**Task requirements**
Tally every line of the listing where the string "field" is found, and state the total alone.

● ● ● ● ● ● ●

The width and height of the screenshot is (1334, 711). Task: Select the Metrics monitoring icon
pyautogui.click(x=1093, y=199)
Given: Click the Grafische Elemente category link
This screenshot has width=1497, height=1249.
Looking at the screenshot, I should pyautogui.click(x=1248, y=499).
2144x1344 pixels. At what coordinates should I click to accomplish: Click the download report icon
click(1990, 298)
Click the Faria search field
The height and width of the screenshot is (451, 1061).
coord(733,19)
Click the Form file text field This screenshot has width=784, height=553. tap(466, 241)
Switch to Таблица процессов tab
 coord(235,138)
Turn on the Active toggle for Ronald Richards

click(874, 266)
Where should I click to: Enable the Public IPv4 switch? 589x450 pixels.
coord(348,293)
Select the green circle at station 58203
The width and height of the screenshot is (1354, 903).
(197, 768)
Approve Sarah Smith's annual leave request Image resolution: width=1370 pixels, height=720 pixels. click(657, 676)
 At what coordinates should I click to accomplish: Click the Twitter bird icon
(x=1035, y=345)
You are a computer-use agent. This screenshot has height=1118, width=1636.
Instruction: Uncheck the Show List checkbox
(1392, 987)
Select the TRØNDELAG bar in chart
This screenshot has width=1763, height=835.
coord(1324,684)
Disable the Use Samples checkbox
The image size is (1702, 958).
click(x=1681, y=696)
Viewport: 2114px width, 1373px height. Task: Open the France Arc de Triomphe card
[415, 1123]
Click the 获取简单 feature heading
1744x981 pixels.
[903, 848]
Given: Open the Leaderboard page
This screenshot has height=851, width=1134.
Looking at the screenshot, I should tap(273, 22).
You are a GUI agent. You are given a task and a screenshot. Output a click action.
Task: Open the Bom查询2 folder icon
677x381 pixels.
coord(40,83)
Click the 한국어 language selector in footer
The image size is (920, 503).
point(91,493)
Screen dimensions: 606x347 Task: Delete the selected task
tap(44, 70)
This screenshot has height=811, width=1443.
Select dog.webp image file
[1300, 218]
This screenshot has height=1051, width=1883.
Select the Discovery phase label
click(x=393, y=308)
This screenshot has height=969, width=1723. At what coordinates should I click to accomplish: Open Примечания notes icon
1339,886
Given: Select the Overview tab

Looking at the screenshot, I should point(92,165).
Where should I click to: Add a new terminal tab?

● ● ● ● ● ● ●

**Answer area**
2